**What to work on**
Please substitute "Instruction" for every "Task" in the lines below and give the lines again with nothing else altered. Leave the pictures out of your answer.

──────── Data to use ────────

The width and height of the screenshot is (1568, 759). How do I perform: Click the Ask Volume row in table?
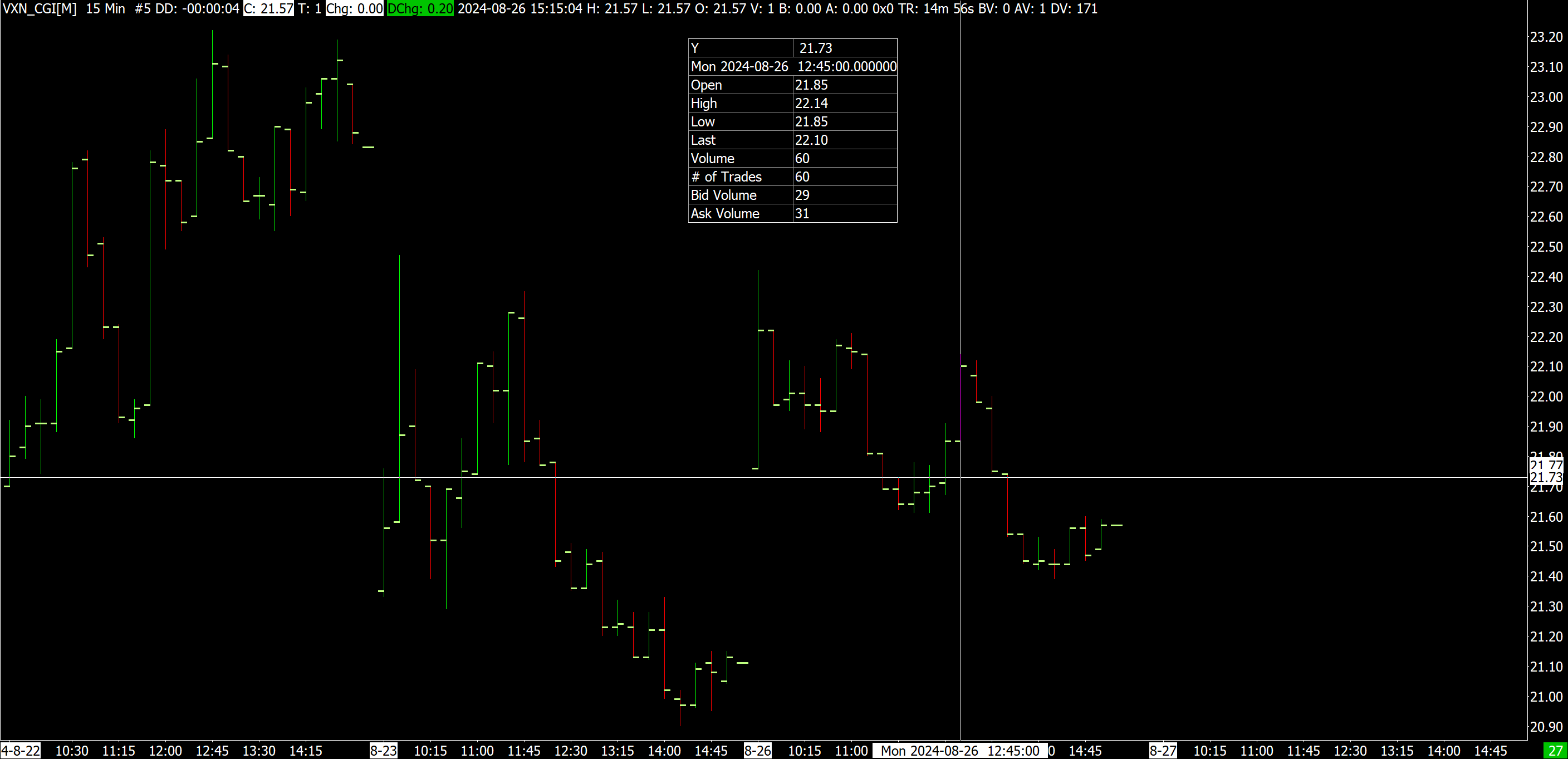792,214
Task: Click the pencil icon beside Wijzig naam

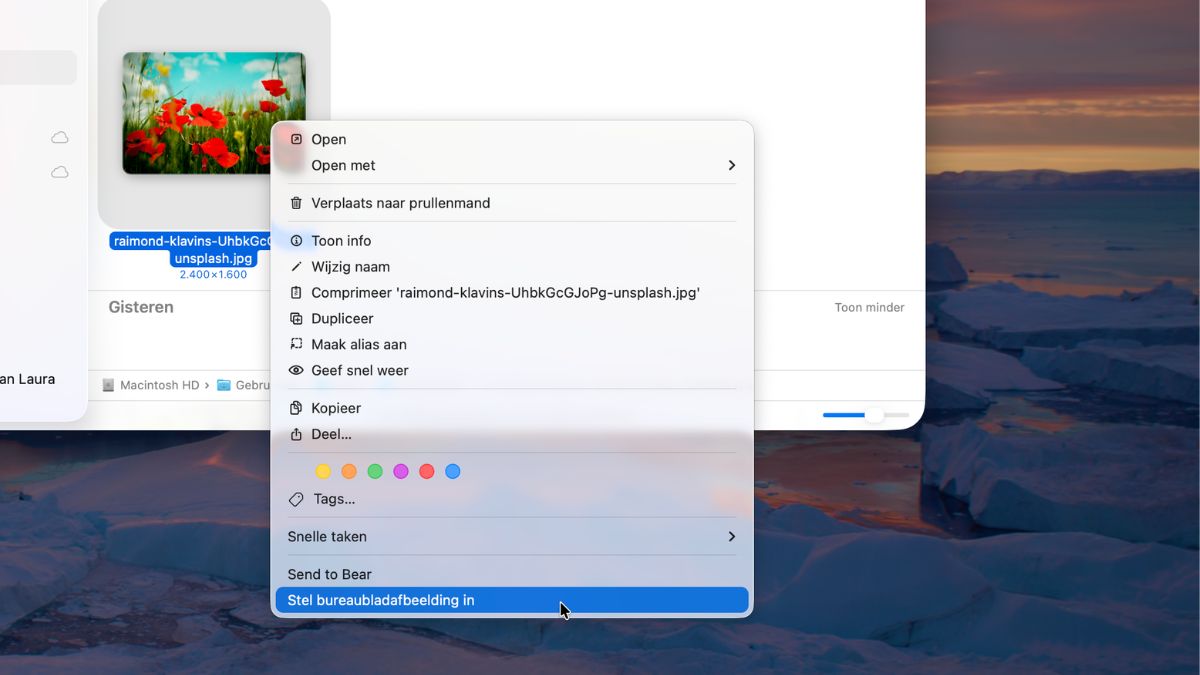Action: pyautogui.click(x=296, y=267)
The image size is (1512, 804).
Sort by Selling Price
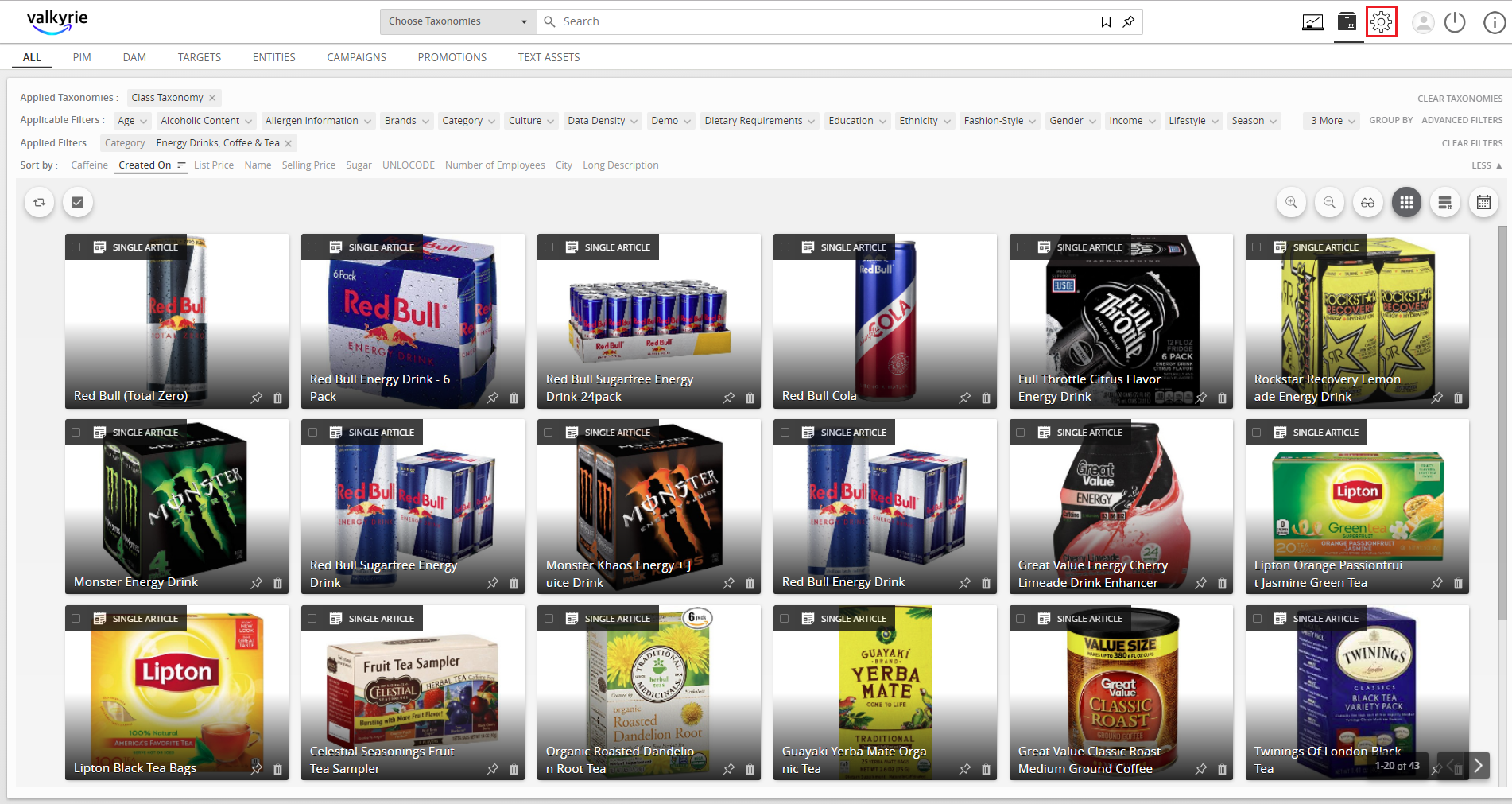click(x=308, y=165)
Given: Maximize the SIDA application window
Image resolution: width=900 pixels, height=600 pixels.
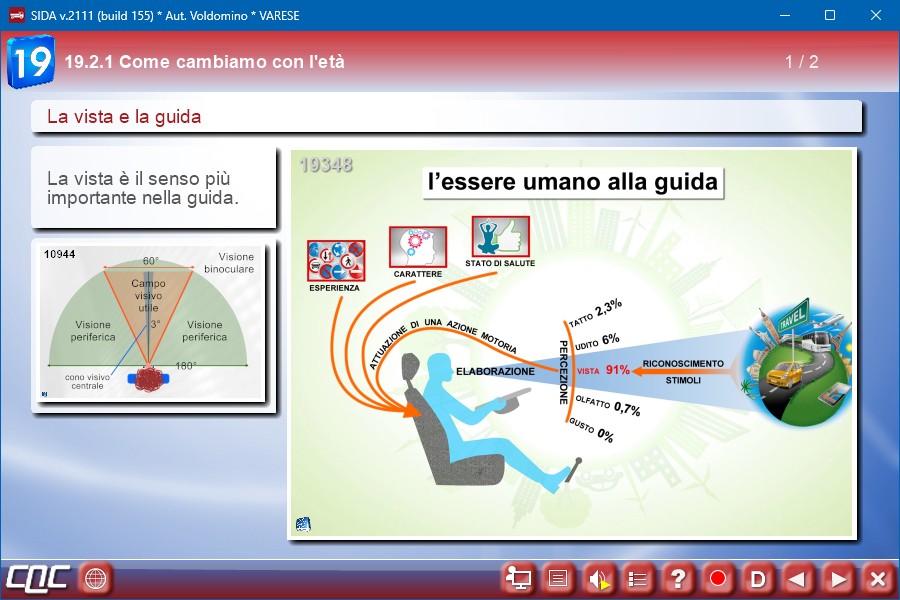Looking at the screenshot, I should pyautogui.click(x=829, y=15).
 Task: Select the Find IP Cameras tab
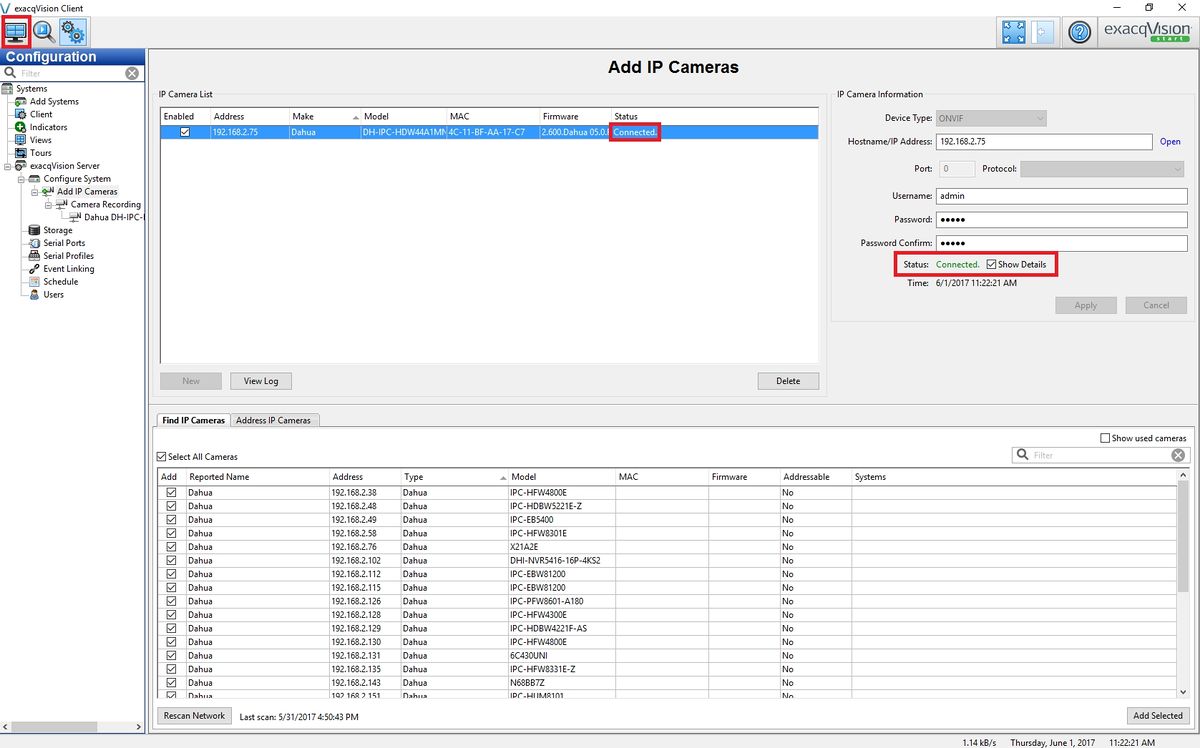(x=193, y=420)
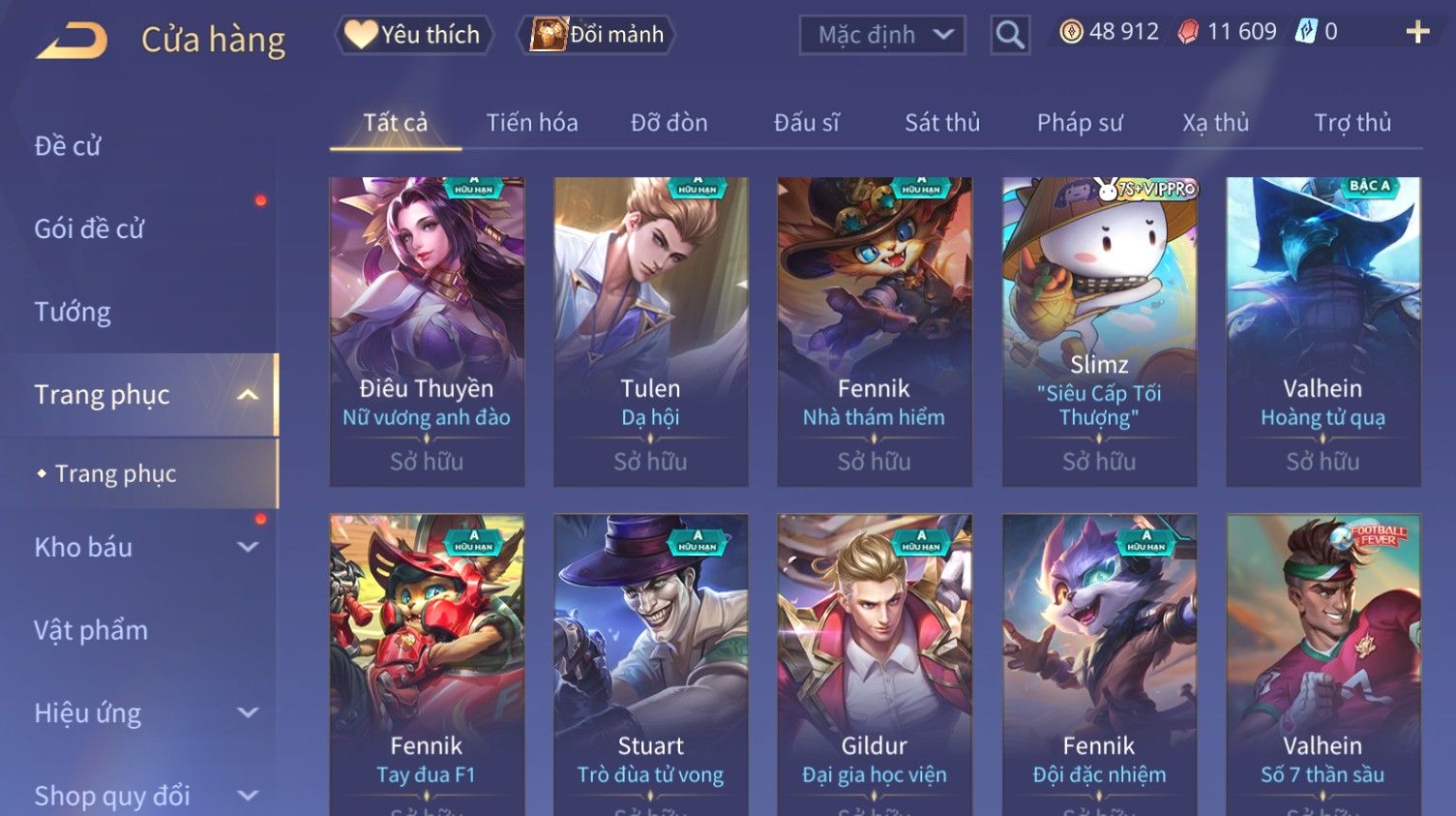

────────

**Written solution**
The width and height of the screenshot is (1568, 759). How do I perform: Click the Ask Volume row in table?
792,214
Instruction: Click the pencil icon beside Wijzig naam

Action: pyautogui.click(x=296, y=267)
The image size is (1512, 804).
Sort by Selling Price
click(x=308, y=165)
Given: Maximize the SIDA application window
Image resolution: width=900 pixels, height=600 pixels.
Looking at the screenshot, I should pyautogui.click(x=829, y=15).
 Instruction: Select the Find IP Cameras tab
(x=193, y=420)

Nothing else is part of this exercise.